- **Items listed in a dataset**
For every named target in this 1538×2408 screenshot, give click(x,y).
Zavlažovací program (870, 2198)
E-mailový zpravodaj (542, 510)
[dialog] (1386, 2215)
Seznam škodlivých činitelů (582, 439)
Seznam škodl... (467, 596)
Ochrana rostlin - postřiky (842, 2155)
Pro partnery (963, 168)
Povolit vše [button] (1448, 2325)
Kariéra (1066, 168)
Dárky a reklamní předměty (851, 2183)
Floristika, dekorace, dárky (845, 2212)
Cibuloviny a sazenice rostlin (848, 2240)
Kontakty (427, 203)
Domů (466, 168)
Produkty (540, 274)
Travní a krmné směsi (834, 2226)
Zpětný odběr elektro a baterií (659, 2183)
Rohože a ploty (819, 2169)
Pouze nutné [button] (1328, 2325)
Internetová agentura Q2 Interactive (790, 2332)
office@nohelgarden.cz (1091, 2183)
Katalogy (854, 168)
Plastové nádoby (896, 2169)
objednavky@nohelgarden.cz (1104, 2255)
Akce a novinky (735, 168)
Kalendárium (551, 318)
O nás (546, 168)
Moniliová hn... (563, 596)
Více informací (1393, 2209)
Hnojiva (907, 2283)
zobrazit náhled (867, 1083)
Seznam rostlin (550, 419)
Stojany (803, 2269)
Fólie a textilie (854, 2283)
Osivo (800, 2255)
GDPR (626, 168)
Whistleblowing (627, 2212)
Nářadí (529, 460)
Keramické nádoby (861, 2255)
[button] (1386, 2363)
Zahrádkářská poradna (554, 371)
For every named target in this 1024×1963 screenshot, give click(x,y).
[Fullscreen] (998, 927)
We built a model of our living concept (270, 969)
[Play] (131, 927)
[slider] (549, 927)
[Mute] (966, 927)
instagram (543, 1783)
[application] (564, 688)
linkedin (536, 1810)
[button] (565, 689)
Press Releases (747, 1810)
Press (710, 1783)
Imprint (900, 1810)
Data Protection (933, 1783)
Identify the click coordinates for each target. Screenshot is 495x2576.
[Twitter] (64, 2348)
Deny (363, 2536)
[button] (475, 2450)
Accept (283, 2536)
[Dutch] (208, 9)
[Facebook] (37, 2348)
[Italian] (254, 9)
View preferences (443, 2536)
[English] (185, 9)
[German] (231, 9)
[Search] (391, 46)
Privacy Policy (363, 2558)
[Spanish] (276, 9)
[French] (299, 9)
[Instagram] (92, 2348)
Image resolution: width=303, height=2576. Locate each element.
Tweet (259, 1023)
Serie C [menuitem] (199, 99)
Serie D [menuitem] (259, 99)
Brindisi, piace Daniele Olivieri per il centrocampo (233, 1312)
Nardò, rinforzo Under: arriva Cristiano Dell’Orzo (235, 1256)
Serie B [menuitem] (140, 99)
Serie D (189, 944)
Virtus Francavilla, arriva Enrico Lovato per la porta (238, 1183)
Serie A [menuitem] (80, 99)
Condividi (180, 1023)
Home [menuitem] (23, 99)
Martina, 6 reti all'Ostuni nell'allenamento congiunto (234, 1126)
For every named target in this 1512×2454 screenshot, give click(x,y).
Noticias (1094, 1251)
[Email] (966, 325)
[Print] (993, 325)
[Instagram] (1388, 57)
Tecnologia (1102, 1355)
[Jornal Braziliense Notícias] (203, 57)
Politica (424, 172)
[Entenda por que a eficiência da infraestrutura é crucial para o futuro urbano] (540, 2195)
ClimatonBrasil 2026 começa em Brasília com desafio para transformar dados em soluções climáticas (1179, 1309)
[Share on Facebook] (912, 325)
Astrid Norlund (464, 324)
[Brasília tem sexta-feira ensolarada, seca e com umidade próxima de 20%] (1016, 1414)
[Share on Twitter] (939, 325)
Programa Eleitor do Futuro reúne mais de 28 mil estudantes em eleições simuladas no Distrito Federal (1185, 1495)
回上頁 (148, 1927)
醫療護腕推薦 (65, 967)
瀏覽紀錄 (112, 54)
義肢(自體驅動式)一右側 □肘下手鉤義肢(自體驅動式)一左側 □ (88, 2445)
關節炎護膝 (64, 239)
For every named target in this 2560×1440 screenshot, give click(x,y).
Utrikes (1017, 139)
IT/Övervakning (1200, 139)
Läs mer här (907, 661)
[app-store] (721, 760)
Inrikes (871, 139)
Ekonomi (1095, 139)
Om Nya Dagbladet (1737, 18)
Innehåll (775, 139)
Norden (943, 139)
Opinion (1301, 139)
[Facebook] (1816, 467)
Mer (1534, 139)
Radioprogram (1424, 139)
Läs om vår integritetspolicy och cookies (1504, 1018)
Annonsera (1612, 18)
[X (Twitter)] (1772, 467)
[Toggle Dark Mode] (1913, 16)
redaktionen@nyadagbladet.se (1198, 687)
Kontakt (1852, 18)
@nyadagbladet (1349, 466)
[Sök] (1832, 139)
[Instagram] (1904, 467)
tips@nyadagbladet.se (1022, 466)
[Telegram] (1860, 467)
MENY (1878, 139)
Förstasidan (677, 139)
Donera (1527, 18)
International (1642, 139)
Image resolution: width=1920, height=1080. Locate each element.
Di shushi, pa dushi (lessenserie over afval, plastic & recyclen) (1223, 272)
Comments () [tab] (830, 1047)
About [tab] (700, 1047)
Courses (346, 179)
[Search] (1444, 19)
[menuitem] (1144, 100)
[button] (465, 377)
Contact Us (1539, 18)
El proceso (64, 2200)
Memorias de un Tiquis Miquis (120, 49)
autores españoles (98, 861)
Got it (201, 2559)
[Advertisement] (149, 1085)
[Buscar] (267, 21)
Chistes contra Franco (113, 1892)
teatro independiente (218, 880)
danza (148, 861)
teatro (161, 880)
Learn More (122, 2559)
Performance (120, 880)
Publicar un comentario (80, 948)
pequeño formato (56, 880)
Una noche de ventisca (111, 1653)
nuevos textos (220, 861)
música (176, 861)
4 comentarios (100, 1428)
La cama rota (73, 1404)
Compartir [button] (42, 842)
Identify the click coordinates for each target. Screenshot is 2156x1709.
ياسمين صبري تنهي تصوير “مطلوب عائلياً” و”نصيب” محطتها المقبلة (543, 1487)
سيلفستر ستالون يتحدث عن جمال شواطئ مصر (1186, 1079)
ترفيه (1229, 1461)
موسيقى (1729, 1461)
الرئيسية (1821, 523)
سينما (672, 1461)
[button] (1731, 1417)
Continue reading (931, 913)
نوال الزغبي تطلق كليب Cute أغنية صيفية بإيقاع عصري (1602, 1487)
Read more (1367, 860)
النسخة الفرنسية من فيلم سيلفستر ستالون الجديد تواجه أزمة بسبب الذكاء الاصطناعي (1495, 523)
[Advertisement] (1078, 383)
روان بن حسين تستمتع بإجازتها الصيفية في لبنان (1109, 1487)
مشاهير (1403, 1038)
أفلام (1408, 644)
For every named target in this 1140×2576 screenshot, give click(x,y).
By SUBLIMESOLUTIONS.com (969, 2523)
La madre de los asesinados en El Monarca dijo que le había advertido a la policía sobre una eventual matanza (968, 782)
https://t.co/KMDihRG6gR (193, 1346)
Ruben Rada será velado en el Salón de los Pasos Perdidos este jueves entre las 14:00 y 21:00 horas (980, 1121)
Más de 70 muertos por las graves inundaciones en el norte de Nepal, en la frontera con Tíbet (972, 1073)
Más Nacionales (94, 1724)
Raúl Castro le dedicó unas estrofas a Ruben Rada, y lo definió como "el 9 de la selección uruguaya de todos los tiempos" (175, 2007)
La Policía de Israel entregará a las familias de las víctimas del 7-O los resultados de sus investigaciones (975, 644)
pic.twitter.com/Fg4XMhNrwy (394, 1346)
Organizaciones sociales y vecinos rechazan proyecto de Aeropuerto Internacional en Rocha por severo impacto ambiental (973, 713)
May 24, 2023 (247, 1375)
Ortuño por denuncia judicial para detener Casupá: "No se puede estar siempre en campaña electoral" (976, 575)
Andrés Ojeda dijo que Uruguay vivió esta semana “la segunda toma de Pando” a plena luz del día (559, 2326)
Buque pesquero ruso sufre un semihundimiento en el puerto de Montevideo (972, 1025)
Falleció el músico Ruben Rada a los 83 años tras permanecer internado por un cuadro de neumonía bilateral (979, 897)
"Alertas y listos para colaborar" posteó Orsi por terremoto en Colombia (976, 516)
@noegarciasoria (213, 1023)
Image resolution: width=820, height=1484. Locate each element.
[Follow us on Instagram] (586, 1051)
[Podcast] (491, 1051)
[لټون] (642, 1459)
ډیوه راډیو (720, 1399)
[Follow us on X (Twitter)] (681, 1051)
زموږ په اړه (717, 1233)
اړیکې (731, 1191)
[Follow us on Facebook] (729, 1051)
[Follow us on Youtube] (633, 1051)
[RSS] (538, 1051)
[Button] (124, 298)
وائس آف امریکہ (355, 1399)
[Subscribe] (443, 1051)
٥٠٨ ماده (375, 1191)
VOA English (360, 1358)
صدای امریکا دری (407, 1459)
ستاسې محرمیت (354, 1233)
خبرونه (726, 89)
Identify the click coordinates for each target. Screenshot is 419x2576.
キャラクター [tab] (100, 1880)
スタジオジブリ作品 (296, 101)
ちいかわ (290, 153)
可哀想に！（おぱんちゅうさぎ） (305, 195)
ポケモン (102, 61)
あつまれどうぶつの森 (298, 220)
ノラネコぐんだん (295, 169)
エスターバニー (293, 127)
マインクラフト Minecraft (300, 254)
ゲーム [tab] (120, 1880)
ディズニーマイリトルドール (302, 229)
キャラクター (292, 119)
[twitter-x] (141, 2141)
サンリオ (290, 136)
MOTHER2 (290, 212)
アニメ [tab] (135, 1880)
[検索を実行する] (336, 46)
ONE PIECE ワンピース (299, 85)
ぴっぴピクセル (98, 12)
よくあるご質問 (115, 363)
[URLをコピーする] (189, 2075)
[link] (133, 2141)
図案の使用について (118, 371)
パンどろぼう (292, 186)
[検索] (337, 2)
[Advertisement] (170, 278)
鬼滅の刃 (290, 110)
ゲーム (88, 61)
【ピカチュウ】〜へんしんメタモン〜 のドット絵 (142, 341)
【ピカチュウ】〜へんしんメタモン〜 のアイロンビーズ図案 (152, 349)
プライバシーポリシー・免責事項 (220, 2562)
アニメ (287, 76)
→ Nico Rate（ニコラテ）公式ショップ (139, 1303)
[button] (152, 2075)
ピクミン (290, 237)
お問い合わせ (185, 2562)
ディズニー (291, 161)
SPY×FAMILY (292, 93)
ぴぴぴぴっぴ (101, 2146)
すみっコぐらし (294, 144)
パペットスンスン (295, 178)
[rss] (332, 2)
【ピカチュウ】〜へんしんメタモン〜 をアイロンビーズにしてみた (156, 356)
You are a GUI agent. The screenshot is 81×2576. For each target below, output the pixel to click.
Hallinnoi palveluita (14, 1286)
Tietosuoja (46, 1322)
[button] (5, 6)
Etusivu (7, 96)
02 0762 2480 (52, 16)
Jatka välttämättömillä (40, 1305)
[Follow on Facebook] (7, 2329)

- **TASK TO COMPLETE**
Using the data above, reproduce exactly the lines from the line that contains "linkedin (536, 1810)" through the line that contains "[German] (231, 9)", including both.

- **ANSWER BELOW**
linkedin (536, 1810)
[button] (565, 689)
Press Releases (747, 1810)
Press (710, 1783)
Imprint (900, 1810)
Data Protection (933, 1783)
Identify the click coordinates for each target. Screenshot is 495x2576.
[Twitter] (64, 2348)
Deny (363, 2536)
[button] (475, 2450)
Accept (283, 2536)
[Dutch] (208, 9)
[Facebook] (37, 2348)
[Italian] (254, 9)
View preferences (443, 2536)
[English] (185, 9)
[German] (231, 9)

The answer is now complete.